She moved on, replaying her conversation with David, trying to figure out what it all meant. There was no more horse manure to dodge since the City ordered that carriage horses must wear plastic bags. Silly looking, but not as silly as the Canadian diapers.
Two teams of young men were playing volleyball with a modicum of energy. A Good Humor salesman leaned on his cart nearby and watched the game. Wetzon sat down on a bench shaded by an old chestnut tree and put on her pink Reeboks.
So “my precious” Harold was meeting secretly with Tom Keegen. Smith had been right not to trust him. Then again, Smith had been treating Harold so shabbily that maybe Smith had driven him to Keegen. Wetzon had wanted to confront Harold immediately, but Smith was firm. She wanted to be there.
“See that he doesn’t take anything out of the office with him.”
“If you don’t want me to send up a red flag, that’s not going to be easy. Why don’t you come back and we can do it now?”
“I just can’t cope with Harold now, Wetzon, it’s too hot. I’m going home.”

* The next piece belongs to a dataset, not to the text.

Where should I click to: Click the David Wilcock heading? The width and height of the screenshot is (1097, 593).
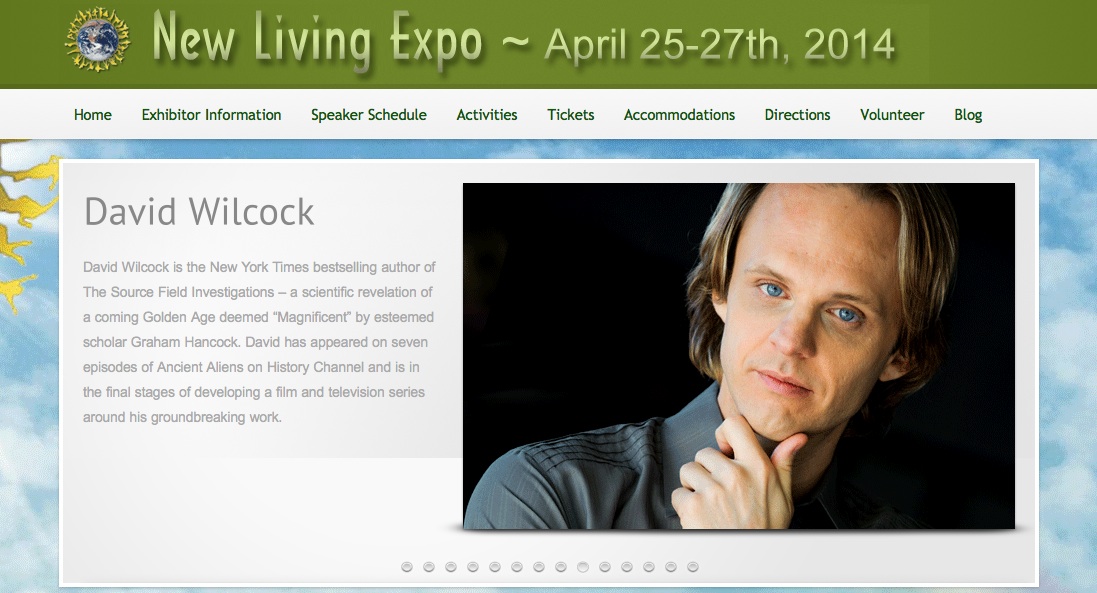199,212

Wetzon had hung up and thought for a minute, then she went into the outer office. “Yo, I have an announcement to make. It’s too hot to work. Go home, guys. I’m closing down the office for the day.”
She leaned on the doorframe to Harold’s cubicle. Harold was gathering up suspect sheets and stuffing them into his attaché case. “No, Harold. I mean it. No work tonight. The heat will make us all sick if we overdo. I want you and B.B. to go home, get cool, have a good night’s sleep. No calls tonight. No work. We’ll all be better for it tomorrow.”
“But—” His eyes looked at her innocently from behind his glasses. Maybe Smith was wrong.
“No, really. Come on. Leave everything. You don’t need your case, Harold.” She waited in the doorway until he returned the sheets to his desk.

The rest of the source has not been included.